Entre los varios acuerdos, acaso el único gesto real de solidaridad —de mantener la posición y no ceder— provino del líder antiinmigración húngaro, Viktor Orbán, que no invocó el término, pero tuiteó un saludo («Debemos estar muy agradecidos con Giorgia Meloni y el nuevo gobierno italiano por proteger las fronteras de Europa»), y destacó la «victoria» de Meloni en la prensa nacional. En efecto, no es coincidencia que, en las inminentes propuestas europeas sobre inmigración, Italia sea el principal aliado de Hungría en el combate contra toda reforma progresista. Mientras tanto, el gobierno de Orbán todavía tiene expectativas de recibir fondos del Plan de Recuperación pospandémica de la UE a pesar de su constante violación de los derechos humanos de los inmigrantes y de los militantes de organizaciones democráticas.
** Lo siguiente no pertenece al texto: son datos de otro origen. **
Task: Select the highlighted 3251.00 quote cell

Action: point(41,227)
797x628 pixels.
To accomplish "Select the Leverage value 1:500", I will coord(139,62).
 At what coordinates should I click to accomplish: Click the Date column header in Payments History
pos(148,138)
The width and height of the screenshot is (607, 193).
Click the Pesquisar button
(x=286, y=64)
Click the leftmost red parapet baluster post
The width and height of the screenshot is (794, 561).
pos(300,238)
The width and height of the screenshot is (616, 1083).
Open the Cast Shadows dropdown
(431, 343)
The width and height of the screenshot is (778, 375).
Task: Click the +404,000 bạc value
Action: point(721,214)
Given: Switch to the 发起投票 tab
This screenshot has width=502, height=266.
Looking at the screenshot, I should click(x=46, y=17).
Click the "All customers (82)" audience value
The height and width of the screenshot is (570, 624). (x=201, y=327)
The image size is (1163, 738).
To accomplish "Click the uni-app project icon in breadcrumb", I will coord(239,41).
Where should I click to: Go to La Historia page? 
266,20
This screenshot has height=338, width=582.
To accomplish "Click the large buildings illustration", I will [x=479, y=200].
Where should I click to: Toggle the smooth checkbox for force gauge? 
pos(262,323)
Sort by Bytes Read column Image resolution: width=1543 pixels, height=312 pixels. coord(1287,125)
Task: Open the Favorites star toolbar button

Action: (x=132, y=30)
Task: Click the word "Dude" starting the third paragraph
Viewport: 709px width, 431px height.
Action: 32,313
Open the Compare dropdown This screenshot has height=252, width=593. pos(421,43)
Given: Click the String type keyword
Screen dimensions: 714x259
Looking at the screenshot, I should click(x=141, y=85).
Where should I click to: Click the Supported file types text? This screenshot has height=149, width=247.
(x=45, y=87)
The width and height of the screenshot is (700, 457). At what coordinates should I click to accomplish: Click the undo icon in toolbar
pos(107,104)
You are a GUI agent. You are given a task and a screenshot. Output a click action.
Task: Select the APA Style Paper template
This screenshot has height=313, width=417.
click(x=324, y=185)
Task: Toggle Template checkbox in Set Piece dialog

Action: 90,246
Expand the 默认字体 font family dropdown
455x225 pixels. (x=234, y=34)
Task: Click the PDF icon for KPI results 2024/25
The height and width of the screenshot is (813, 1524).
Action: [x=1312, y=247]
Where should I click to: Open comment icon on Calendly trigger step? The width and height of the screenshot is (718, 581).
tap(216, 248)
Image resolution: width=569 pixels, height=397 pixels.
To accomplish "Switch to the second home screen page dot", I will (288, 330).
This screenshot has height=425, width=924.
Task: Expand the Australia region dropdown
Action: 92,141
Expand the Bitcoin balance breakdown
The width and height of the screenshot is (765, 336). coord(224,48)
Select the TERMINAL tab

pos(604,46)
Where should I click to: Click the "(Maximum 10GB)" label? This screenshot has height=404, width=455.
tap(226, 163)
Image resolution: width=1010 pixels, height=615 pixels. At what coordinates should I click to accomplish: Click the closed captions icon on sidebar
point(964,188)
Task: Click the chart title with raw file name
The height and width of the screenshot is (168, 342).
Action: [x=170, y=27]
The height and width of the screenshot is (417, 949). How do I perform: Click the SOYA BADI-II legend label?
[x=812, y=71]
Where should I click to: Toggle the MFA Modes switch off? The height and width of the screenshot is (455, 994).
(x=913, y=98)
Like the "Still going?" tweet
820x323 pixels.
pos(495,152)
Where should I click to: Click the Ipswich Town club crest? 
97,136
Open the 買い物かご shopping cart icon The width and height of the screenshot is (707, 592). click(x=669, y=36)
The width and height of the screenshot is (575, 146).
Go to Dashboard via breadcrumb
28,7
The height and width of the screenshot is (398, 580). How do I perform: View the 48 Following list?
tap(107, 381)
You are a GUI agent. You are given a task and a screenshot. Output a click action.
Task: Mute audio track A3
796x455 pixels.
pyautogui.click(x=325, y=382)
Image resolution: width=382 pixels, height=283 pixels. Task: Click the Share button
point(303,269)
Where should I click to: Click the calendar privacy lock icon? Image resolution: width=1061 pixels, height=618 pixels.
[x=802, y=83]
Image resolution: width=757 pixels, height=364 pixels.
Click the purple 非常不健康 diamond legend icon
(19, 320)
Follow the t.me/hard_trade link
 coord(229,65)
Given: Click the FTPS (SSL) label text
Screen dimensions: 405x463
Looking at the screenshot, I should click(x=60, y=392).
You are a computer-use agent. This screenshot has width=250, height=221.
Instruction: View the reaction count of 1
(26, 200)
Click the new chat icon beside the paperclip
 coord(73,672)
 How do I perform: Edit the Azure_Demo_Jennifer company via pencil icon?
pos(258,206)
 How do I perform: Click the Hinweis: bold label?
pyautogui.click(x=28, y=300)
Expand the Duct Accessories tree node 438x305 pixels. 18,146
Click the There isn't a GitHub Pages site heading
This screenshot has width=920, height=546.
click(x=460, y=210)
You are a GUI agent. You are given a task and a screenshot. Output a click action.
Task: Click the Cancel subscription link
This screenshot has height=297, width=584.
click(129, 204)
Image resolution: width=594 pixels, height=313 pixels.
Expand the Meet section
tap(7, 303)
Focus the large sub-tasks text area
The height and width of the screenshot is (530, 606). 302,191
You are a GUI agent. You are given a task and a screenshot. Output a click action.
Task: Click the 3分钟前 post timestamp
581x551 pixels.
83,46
¿Fascista, incompetente o las dos cosas?
Por el momento, parece que el gobierno sufrió una derrota vergonzosa. Incompetencia diplomática, abogados que hicieron acotaciones erradas, profesionales enojados: no parece un camino hacia la estabilidad económica ni política. Los que están a cargo carecen a la vez de toda experiencia de gobierno y del radicalismo que los excusaría por su ingenuidad. De hecho, aunque lleva pocas semanas en la legislatura, no es la primera vez en la que demuestran cierta torpeza jurídica. También publicaron un decreto contra las raves y promovieron una legislación contra el aborto que contienen elementos evidentemente anticonstitucionales.
Esto distingue nítidamente el nuevo gobierno de sus predecesores. Aunque puso fin a algunos de los peores (y en muchos casos inconstitucionales) abusos del breve período en el que Salvini estuvo en el poder, el multipartidista gobierno tecnócrata de Draghi fue un desastre para la democracia y un aliado de las empresas, no de los trabajadores. Pero era considerado competente y confiable. Como sea, en términos de gestión de las crisis gemelas de la pandemia (a la cual tuvo que responder Draghi) y la guerra de Ucrania, ni siquiera la competencia tecnócrata alcanzó. Si el nuevo gobierno profundiza estos niveles de fracaso técnico que demostró hasta ahora, podría perder el apoyo de la clase dominante. En efecto, ya empezaron a abrirse algunas grietas con la crítica de Berlusconi y de los miembros de su partido al enfoque del ministro del Interior.
Pero tal vez el gobierno italiano sea menos torpe de lo que parece. Si el año pasado, para Draghi y la clase política europea la «solidaridad europea» significaba redistribuir la riqueza de norte a sur —incluida Italia— hoy significa unirse con Ucrania contra la invasión militar rusa. Draghi y su gobierno estuvieron detrás de este proyecto y el nuevo gobierno está buscando otras alianzas. La última vez que un gobierno de derecha estuvo en el gobierno, en 2018, no tardó en descubrir que había poco que ganar a nivel europeo: el intento de designar un ministro de Economía soberanista fue rápidamente vetado por el presidente Mattarella.
Pero 2022 no es 2018. La guerra y la pandemia transformaron nuestro mundo. Y en esta nueva reconstrucción de Europa, tal vez los ataques racistas contra la clase trabajadora africana y asiática que llega a las costas cruzando el mar terminen jugando un rol fundamental. Mientras los Estados europeos discuten el sentido de su solidaridad, los internacionalistas debemos luchar contra las fuerzas de la derecha política que intentan tomar Europa y mantenernos firmes en nuestra solidaridad sin fronteras.